Dissection of N-, O- and glycosphingolipid glycosylation changes in PaTu-S pancreatic adenocarcinoma cells upon TGF-β challenge

Abstract

AbstractPancreatic ductal adenocarcinoma (PDAC) is characterized by poor prognosis and high mortality. Transforming growth factor-β (TGF-β) plays a key role in tumor progression, which is often associated with aberrant glycosylation. How PDAC cells respond to TGF-β and the role of glycosylation therein is, however, not well known. Here, we investigated the TGF-β-mediated response and glycosylation changes in SMAD4-deficient PaTu-8955S (PaTu-S) cell line. PaTu-S cells responded to TGF-β by upregulating SMAD2 phosphorylation and target gene expression. TGF-β induced expression of the mesenchymal marker N-cadherin, but did not significantly affect epithelial marker E-cadherin expression. The differences of N-glycans, O-glycans and glycosphingolipid (GSL) glycans in PaTu-S cells with TGF-β stimulation were examined. TGF-β treatment primarily induced N-glycome aberrations involving elevated levels of branching, core fucosylation, and sialylation in PaTu-S cells, in line with TGF-β-induced changes in the expression of glycosylation-related genes.

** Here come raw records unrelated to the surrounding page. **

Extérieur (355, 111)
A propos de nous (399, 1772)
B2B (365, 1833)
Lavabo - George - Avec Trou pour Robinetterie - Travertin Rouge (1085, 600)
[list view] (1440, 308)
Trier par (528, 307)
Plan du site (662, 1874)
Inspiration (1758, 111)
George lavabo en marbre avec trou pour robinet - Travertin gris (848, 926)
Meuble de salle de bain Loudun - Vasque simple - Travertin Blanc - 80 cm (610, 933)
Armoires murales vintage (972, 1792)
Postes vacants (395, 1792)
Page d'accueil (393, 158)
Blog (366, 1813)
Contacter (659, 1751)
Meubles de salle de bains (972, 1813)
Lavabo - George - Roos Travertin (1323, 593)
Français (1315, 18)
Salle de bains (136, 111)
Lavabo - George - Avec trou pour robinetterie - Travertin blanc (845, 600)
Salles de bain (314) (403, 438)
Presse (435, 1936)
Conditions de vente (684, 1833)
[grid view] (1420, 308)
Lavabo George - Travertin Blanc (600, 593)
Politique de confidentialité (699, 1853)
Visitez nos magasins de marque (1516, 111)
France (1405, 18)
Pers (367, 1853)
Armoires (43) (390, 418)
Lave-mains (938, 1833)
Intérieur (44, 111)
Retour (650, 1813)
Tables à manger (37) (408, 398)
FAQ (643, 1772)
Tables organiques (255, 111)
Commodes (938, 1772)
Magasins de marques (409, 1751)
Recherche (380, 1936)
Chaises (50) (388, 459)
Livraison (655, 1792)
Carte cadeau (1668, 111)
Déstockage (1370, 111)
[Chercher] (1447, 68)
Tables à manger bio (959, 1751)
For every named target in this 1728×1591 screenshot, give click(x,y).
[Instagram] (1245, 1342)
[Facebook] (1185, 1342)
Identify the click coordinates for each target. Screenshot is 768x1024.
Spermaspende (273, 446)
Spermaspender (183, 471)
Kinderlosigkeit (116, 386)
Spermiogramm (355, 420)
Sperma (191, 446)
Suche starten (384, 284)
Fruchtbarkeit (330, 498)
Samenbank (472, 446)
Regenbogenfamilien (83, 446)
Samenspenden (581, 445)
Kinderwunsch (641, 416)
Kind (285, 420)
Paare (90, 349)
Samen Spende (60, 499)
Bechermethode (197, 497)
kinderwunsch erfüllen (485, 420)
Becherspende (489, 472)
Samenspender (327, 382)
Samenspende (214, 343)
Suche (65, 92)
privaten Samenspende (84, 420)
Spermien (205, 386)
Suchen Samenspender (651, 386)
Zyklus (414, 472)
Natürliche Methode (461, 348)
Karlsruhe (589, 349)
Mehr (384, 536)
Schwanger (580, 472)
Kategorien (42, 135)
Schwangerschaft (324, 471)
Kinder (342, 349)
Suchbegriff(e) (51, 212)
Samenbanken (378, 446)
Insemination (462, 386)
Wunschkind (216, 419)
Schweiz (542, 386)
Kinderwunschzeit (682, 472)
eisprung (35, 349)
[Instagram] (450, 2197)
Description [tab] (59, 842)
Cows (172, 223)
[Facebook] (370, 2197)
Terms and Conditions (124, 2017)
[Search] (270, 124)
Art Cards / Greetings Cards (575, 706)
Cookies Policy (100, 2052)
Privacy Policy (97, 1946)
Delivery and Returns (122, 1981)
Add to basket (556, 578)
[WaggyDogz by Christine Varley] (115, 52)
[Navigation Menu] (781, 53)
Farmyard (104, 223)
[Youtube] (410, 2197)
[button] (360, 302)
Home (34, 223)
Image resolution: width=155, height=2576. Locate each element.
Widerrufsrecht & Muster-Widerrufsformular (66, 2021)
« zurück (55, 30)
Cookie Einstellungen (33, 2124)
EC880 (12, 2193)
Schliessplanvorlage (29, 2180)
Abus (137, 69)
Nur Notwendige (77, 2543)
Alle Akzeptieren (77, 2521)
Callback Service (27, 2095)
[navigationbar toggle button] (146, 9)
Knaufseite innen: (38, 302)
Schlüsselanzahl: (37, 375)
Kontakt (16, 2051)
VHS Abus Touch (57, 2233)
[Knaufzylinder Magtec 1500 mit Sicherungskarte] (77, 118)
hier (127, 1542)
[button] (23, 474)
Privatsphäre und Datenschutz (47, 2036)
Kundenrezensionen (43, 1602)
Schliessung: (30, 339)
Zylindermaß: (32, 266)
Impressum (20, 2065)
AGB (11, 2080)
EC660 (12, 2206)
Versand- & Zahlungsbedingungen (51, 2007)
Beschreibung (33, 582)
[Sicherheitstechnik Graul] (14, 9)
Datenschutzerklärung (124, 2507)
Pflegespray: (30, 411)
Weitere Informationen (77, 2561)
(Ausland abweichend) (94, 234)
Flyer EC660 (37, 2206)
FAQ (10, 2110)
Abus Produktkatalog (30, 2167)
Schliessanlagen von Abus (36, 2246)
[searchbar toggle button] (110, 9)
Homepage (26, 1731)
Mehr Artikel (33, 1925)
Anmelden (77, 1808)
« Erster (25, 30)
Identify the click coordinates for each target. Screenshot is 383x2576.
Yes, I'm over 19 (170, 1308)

In addition, we observed differences in O- and GSL-glycosylation profiles after TGF-β treatment, including lower levels of sialylated Tn antigen, and neoexpression of globosides. Furthermore, SOX4 expression was upregulated upon TGF-β stimulation, and its depletion blocked the TGF-β-induced N-glycomic changes. Thus, our study provides a mechanism by which TGF-β-induced N-glycosylation changes in SOX4 dependent and SMAD4 independent manner in pancreatic cancer cells. Our results open up avenues to study the relevance of glycosylation in TGF-β signaling in SMAD4 inactivated PDAC.